Since cell proliferation is indispensable for the growth and development of the breast, and estrogens are considered to play a major role in promoting cell proliferation, while progesterone influences its differentiation, the present work was designed with the purpose of verifying the relationship between cells containing steroid hormone receptors and proliferating cells in the normal human breast. Twelve breast samples were analyzed for their content of lobules type 1 (Lob1), Lob2, Lob3, and Lob4, and the number of cells containing estrogen receptor alpha (ER-alpha), progesterone receptor (PgR), or expressing Ki67 antibody was determined by double immunocytochemical technique with specific antibodies.

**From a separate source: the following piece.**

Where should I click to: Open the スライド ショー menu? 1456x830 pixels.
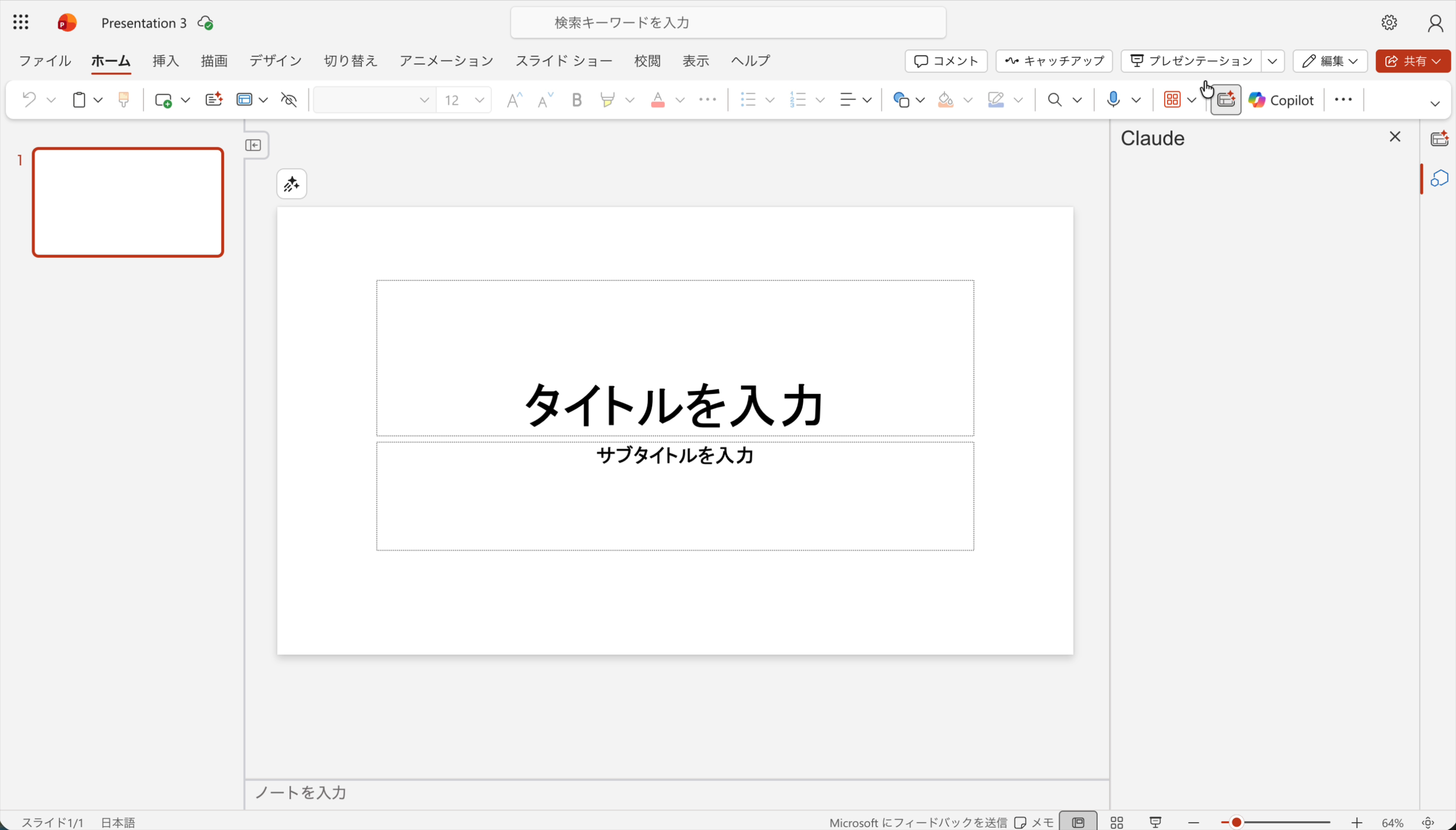coord(563,61)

The highest percentage of ER-alpha, PgR, and Ki67 positive cells was found in Lob1, with a progressive reduction in the more differentiated Lob2 and Lob3. ER-alpha and PgR positive cells were found exclusively in the breast epithelium and were negative for Ki67, while cells positive for Ki67 did not express receptors. These findings were compared with the distribution of ER-alpha and PgR in the autoradiographs of mammary gland of young virgin rats inoculated with 3H-thymidine for determination of the DNA labeling index (DNA-LI). Both the DNA-LI and the percentage of ER-alpha and PgR positive cells were maximal in the epithelium of terminal end buds, and these values were reduced in alveolar buds and lobules. ER-alpha and PgR positive cells did not proliferate, and those cells that had incorporated 3H-thymidine were negative for both receptors. Our results led us to conclude that the content of ER-alpha and PgR in the normal mammary tissue varies with the degree of lobular development, in parallel with cell proliferation. However, the expression of receptors occurs in cells other than the proliferating cells, indicating that they represent at least two separate cell populations. These findings open new avenues towards the understanding of the mechanisms through which estrogens and progesterone affect the proliferative activity of breast epithelial cells, and their role in the initiation of the cascade of events that leads a normal cell to cancer.